You're correct here, and you just need to use the ID extractor, and make the TTL as long as your re-auth period.
The Tyk SessionObject can be used to store long-term state in the meta data fields, since Tyk will "expire" tokens, but the Session data persists (difference between not allowed/expired and not found/evicted). For example, if you generate a token in Tyk and then need to have a reference to the actual user ID of the user etc. This token has a lifetime of 1 week. After 1 week, you may want to extend the validity of the key (this happens more often than you think, for example when people bake a token into an application). So Tyk stores all this data long-term, and expiry is not the same as a cache eviction. So, in Tyk a SessionObject can track long-term state.

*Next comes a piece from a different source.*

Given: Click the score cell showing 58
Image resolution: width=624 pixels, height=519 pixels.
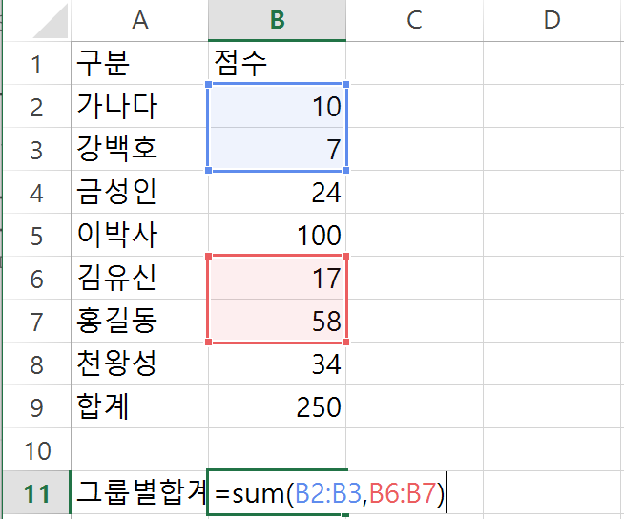Looking at the screenshot, I should (x=278, y=322).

The ID extractor will not do this, it evidcts the cached entry, so any meta data or addiitonal information that is being tracked alongside this user is not persisted beyond the lifetime of the cached object. You need to do it yourself, in your case, the data is in ldap and managed elsewhere (so you do not need this at all), but in other cases where the request is validated with e.g. SAML or some other system, then you may want to persist long-term state in some way. In a custom auth plugin, you need to do this yourself.
When you asked about the GetKeyData and SetKeyData functions, that's what they are for, they are there to either forward-populate a Tyk-managed SessionObject and Key (as in you can manage it via the dashboard), or to do token exchange (inbound token is x, generate token y, use token y for the remainder of the request through header substitution etc.)
The bottom line in: Just use the ID extractor, everything else is a distraction.